● Information supplied:
+--
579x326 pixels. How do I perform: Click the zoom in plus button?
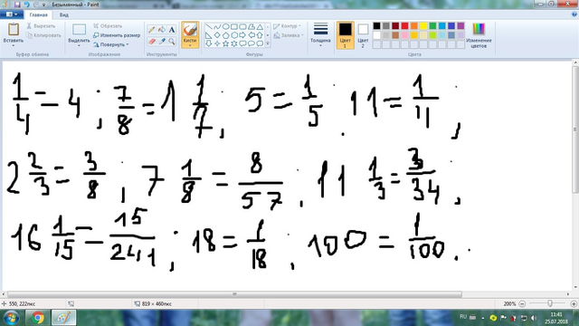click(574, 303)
+--
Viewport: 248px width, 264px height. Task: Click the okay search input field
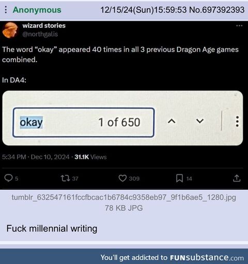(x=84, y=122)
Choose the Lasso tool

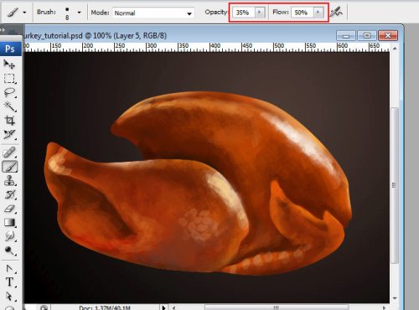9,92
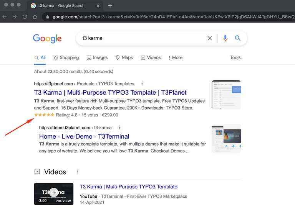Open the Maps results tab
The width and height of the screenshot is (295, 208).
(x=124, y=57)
+--
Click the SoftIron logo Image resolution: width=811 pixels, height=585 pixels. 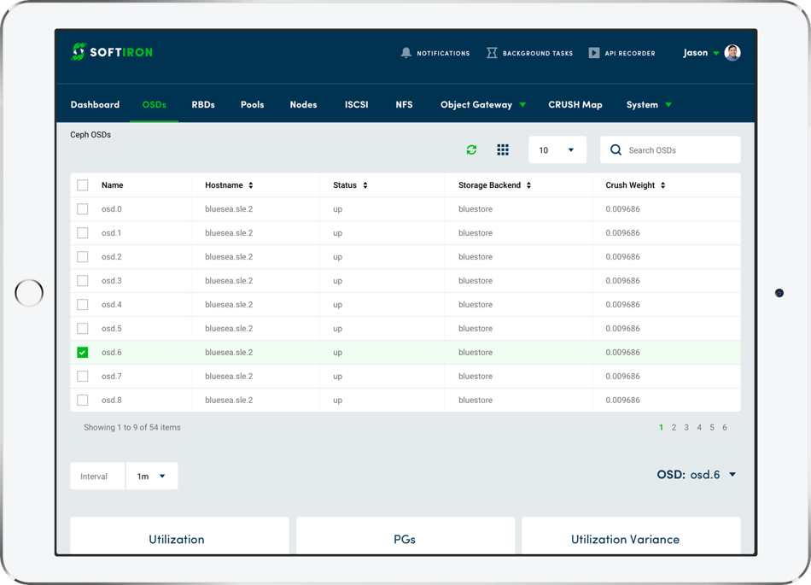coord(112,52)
+--
● Task objective:
Output the listing as a numbered list, starting at the line that contains "579x326 pixels. How" and ending after the line that contains "click(574, 303)", with blank lines skipped and the pictures left out.

● Answer to this task:
1. 579x326 pixels. How do I perform: Click the zoom in plus button?
2. click(574, 303)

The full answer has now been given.